# Task material
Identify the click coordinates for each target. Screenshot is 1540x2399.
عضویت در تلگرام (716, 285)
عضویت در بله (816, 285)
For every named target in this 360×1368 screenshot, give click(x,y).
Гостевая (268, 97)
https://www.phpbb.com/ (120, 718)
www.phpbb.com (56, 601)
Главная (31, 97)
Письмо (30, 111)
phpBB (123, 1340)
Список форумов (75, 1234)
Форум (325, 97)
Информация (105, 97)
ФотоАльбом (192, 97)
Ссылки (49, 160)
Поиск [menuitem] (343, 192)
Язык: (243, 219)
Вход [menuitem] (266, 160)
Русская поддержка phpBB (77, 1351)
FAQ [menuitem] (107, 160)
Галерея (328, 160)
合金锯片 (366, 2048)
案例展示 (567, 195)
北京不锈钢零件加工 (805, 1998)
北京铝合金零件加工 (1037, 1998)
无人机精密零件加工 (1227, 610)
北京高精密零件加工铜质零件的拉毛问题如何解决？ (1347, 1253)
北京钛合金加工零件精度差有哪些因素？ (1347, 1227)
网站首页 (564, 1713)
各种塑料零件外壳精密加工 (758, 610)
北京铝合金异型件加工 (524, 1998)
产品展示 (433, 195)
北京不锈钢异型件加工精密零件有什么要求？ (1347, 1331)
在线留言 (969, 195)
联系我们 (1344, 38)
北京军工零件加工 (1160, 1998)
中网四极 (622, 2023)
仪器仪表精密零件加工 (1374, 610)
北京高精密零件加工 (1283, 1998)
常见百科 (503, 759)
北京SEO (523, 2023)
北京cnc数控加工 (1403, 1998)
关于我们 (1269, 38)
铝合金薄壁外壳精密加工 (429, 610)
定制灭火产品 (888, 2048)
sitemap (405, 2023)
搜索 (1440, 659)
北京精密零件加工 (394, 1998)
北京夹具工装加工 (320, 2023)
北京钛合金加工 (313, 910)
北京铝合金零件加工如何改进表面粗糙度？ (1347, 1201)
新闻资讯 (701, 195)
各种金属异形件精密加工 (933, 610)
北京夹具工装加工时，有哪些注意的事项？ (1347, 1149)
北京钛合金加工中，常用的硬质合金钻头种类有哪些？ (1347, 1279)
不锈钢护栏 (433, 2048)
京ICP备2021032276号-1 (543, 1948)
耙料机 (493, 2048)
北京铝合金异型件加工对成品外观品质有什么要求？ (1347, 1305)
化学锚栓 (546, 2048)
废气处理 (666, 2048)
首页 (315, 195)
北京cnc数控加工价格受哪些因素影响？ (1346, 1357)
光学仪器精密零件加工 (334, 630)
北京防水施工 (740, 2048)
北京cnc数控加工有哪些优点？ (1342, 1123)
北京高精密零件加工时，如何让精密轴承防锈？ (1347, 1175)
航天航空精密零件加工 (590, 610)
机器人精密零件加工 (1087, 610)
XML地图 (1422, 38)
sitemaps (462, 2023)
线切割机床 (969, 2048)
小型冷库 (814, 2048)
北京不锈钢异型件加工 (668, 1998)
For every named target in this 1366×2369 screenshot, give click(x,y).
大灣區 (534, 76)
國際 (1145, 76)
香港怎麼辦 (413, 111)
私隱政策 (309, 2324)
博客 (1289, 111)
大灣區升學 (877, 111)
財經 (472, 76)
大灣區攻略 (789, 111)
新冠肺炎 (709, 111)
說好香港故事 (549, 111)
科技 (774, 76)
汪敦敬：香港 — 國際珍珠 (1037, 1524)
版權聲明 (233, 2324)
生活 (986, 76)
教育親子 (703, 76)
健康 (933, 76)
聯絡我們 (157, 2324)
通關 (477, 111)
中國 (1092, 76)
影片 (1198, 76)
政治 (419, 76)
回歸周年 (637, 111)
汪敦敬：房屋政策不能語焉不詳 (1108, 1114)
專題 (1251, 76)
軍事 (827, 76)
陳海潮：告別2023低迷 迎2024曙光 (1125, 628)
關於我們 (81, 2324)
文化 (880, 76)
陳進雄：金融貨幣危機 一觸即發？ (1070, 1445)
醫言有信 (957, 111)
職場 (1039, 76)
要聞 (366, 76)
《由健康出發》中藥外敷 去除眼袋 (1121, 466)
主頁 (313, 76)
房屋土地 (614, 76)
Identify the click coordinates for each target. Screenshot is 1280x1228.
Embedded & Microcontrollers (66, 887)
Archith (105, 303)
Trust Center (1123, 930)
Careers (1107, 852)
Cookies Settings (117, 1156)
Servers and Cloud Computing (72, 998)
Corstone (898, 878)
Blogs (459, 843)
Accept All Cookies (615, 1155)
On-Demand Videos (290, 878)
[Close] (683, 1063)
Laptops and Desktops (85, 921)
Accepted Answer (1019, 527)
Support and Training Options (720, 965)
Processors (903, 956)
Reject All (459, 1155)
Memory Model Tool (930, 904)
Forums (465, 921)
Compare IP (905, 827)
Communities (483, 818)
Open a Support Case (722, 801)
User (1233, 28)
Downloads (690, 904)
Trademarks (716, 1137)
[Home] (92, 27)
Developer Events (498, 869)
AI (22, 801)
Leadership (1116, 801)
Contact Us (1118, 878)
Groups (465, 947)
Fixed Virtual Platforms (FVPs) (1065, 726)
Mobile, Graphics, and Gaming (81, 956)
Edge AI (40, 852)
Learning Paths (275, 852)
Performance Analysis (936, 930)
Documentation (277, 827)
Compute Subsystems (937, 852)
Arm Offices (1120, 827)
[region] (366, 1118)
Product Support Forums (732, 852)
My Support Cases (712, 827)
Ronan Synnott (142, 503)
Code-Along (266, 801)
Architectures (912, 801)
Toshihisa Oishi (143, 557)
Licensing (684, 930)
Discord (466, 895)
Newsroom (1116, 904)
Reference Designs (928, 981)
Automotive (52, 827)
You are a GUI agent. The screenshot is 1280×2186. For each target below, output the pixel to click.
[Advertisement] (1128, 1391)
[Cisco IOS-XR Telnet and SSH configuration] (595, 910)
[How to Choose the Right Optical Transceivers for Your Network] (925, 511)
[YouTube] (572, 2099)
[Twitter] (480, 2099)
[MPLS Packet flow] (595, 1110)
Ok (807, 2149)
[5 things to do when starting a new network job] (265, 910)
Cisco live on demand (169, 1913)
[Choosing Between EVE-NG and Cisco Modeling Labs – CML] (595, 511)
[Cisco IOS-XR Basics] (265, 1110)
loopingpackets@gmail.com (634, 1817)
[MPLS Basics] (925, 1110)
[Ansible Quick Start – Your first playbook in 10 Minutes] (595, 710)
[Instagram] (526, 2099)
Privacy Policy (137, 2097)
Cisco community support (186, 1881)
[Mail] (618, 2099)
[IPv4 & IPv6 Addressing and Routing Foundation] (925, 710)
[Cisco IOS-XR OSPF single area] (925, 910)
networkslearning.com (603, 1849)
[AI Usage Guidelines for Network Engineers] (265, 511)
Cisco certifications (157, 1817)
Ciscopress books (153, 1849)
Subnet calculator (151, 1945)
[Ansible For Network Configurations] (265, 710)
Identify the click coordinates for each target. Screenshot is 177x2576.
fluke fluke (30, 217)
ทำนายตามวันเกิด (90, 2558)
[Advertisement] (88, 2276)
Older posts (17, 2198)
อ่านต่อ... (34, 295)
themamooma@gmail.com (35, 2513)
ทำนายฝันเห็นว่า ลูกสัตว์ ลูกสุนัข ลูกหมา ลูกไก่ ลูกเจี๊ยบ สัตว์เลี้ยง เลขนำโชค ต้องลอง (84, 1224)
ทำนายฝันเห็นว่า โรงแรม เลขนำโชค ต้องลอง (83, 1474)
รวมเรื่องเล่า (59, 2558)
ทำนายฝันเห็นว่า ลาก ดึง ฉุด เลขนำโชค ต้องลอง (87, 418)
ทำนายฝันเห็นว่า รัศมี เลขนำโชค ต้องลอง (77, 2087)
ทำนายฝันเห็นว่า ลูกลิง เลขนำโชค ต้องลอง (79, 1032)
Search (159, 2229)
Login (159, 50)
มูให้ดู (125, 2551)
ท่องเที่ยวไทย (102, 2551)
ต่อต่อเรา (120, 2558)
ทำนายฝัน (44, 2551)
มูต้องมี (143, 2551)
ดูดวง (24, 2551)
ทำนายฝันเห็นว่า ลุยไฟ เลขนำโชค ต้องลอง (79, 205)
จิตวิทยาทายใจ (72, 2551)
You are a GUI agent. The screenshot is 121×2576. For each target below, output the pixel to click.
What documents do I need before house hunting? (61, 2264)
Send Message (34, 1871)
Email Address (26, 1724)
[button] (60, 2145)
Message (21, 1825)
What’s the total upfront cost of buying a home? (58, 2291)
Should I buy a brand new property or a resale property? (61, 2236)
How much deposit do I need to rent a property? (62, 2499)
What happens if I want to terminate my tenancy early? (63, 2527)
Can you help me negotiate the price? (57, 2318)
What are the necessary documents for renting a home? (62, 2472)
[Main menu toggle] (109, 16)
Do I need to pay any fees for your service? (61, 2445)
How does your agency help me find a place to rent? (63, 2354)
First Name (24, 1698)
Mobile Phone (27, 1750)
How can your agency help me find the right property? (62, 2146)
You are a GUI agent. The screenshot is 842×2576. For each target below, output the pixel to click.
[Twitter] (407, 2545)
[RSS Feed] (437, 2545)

# Aim of the exercise
Retype only this range exactly: the first line of the data through the line where "新闻资讯 (701, 195)" appears.

# Exercise result
Identify the click coordinates for each target. Screenshot is 1540x2399.
عضویت در تلگرام (716, 285)
عضویت در بله (816, 285)
For every named target in this 360×1368 screenshot, give click(x,y).
Гостевая (268, 97)
https://www.phpbb.com/ (120, 718)
www.phpbb.com (56, 601)
Главная (31, 97)
Письмо (30, 111)
phpBB (123, 1340)
Список форумов (75, 1234)
Форум (325, 97)
Информация (105, 97)
ФотоАльбом (192, 97)
Ссылки (49, 160)
Поиск [menuitem] (343, 192)
Язык: (243, 219)
Вход [menuitem] (266, 160)
Русская поддержка phpBB (77, 1351)
FAQ [menuitem] (107, 160)
Галерея (328, 160)
合金锯片 (366, 2048)
案例展示 (567, 195)
北京不锈钢零件加工 (805, 1998)
北京铝合金零件加工 (1037, 1998)
无人机精密零件加工 (1227, 610)
北京高精密零件加工铜质零件的拉毛问题如何解决？ (1347, 1253)
北京钛合金加工零件精度差有哪些因素？ (1347, 1227)
网站首页 (564, 1713)
各种塑料零件外壳精密加工 (758, 610)
北京铝合金异型件加工 (524, 1998)
产品展示 (433, 195)
北京不锈钢异型件加工精密零件有什么要求？ (1347, 1331)
在线留言 (969, 195)
联系我们 (1344, 38)
北京军工零件加工 (1160, 1998)
中网四极 (622, 2023)
仪器仪表精密零件加工 (1374, 610)
北京高精密零件加工 (1283, 1998)
常见百科 (503, 759)
北京SEO (523, 2023)
北京cnc数控加工 (1403, 1998)
关于我们 (1269, 38)
铝合金薄壁外壳精密加工 (429, 610)
定制灭火产品 (888, 2048)
sitemap (405, 2023)
搜索 (1440, 659)
北京精密零件加工 (394, 1998)
北京夹具工装加工 (320, 2023)
北京钛合金加工 (313, 910)
北京铝合金零件加工如何改进表面粗糙度？ (1347, 1201)
新闻资讯 (701, 195)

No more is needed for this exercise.